The punchbag lad in the cardboard box; the smackhead’s hollow skin dropped down through the pavement floor; the free-runner jumping the skag-iron rooftops a hundred feet above the mossy park. The young don’t leave our world; they build their own, smashing the concrete into submission for what? For a seeming simulacrum of control.

The planners and politicians, the passive-aggressive social engineers, see only the problematic of the city thresholds, the cracks and fault lines; the aneurysms of its shiny red arteries that bulge and threaten to burst. In the liminal spaces, in the doorways and the alleys, in the tunnels and the hollow houses, on the kerbstones and the railway walls, they see the young through their effects, through the myriad lenses of fear.

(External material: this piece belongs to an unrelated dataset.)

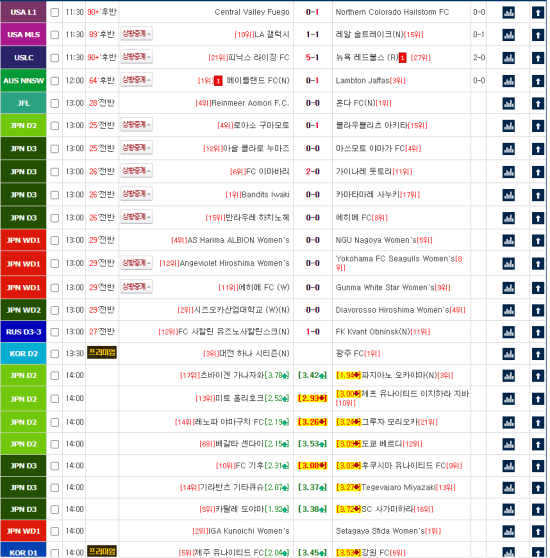Image resolution: width=550 pixels, height=558 pixels.
Task: Select the USLC league label
Action: pyautogui.click(x=23, y=58)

The old man holed up against the comings and goings and comings next door; the woman with her pushchair wheels glued up with gum; the city trader treading between needles on the way to earn an honest crust.

They plan. They sit in war rooms devising strategies to cleanse their streets. They seek out the margins and barricade them up. They board the houses and wastelands and cellars and tunnels; they create vast, open, overlooked spaces in place of rat-runs; they build in curves and right angles in the name of anaesthetic aesthetics before they amputate the cracks and corners. They flood the urban wetlands, the safety valves and overflows, the sunken ruins of the semi-city.

When I was young, I thought they said we were all young once, but now I’m old and sit with my glass turned to the wall I hear them more clearly, and they say they all look young to me.

They don’t build cities for the young. They board their cities with balsa wood, and sink them to the bottom of the human sea.

•    “No one seemed to realise that when you put water in a kettle, it boils.”